Do we need to create indexes on sort key fields ?
If answer to above question is yes: for query #2, do I need to create a GSI on date and status? with date as Partition key, and status as sort key?
Creating a GSI vs using filter expression on status for query #2. Which of the two is recommended?
Running analytical queries (such as count) is a wrong usage of a NoSQL database such as DynamoDB that is designed for scalable LOOKUP use cases.
Even if you get the SCAN to work with one design or another, it will be more expensive and slow than it should.
A better option is to export the table data from DynamoDB into S3, and then run an Athena query over that data.
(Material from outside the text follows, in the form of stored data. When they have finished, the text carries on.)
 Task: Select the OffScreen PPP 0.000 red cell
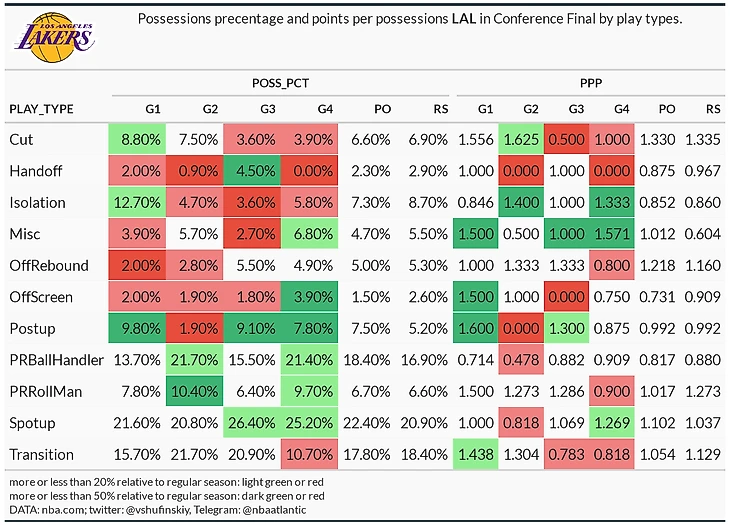566,296
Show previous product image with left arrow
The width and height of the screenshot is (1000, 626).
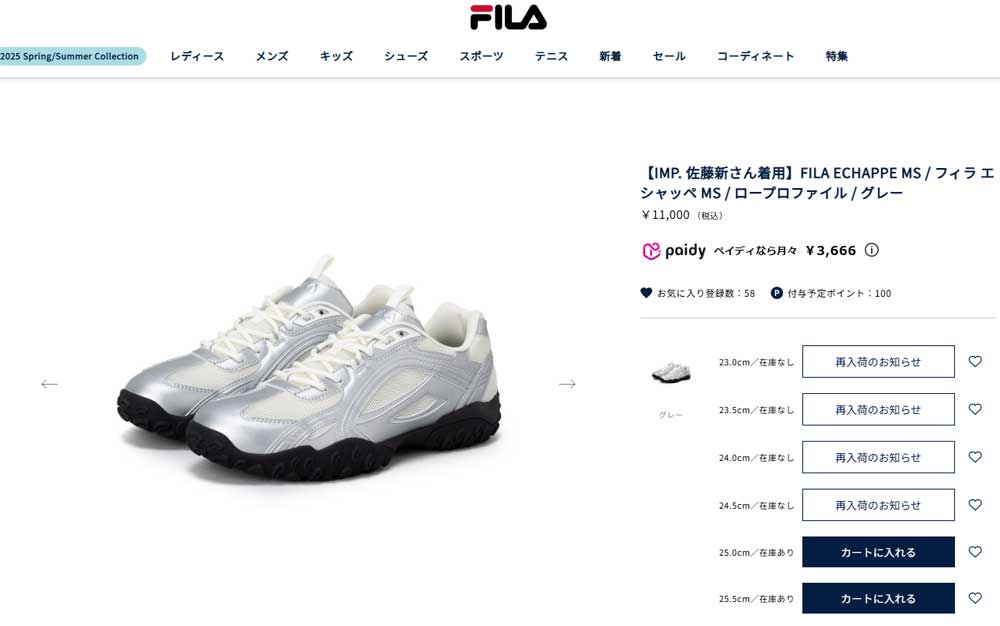tap(49, 384)

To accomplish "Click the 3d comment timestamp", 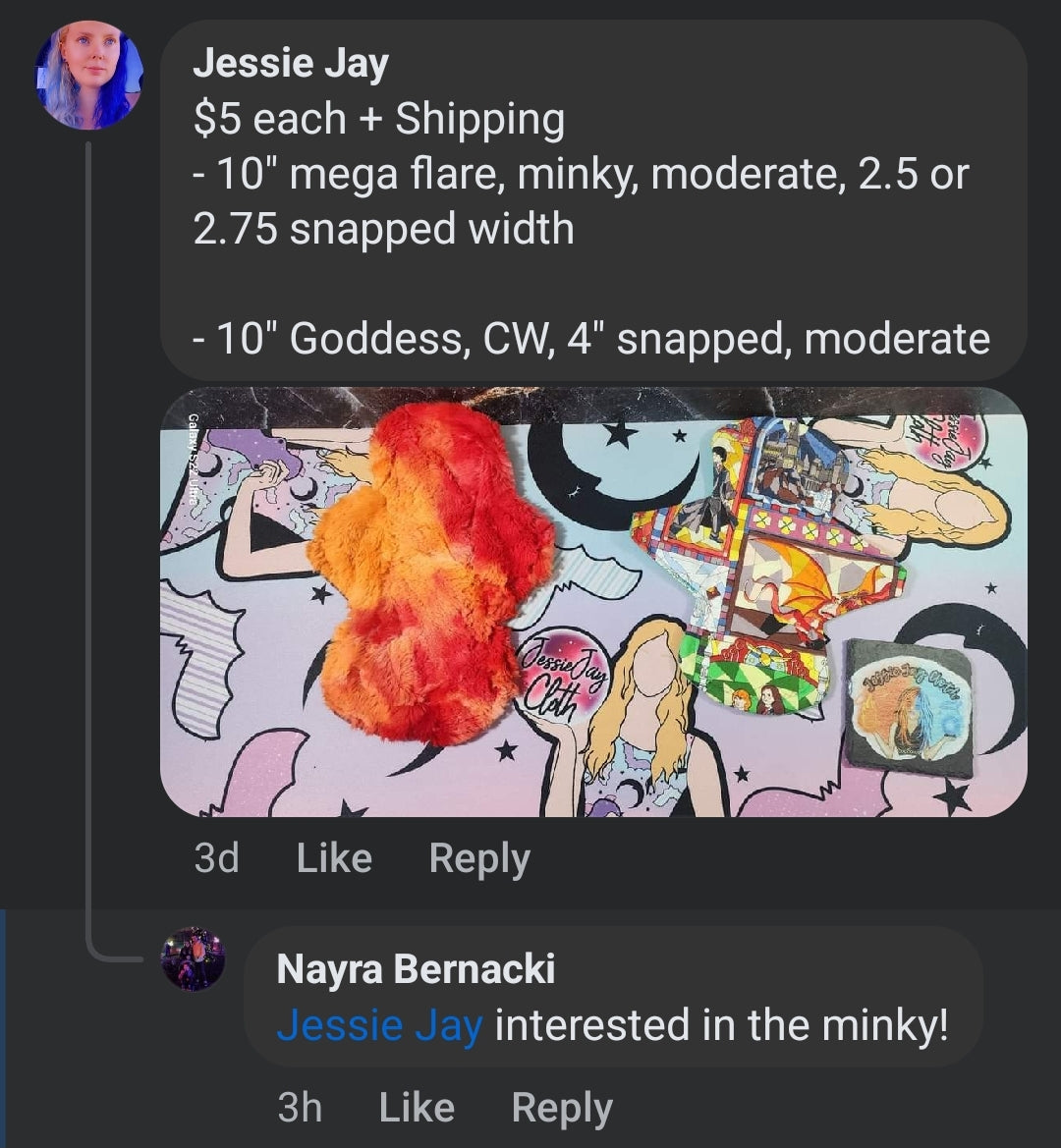I will (x=216, y=858).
It will be much more flexible to run various analytical queries.
Easiest thing for you to do is a full table scan once per day filtering by yesterday's date, and as part of that keep your own client-side count on if the status was 0 or 1. The filter is not index optimized so it will be a true full table scan.
Why not an export to S3? Because you're really just doing one query. If you follow the export route you'll have to a new export every day to keep the data fresh and the cost of the export in dollar terms (plus complexity) is more than a single full scan. If you were going to do repeated queries against the data then the export makes more sense.
Why not use GSIs? They would make the table scan more efficient by minimizing what's scanned. However, there's a cost (plus complexity) in keeping them current.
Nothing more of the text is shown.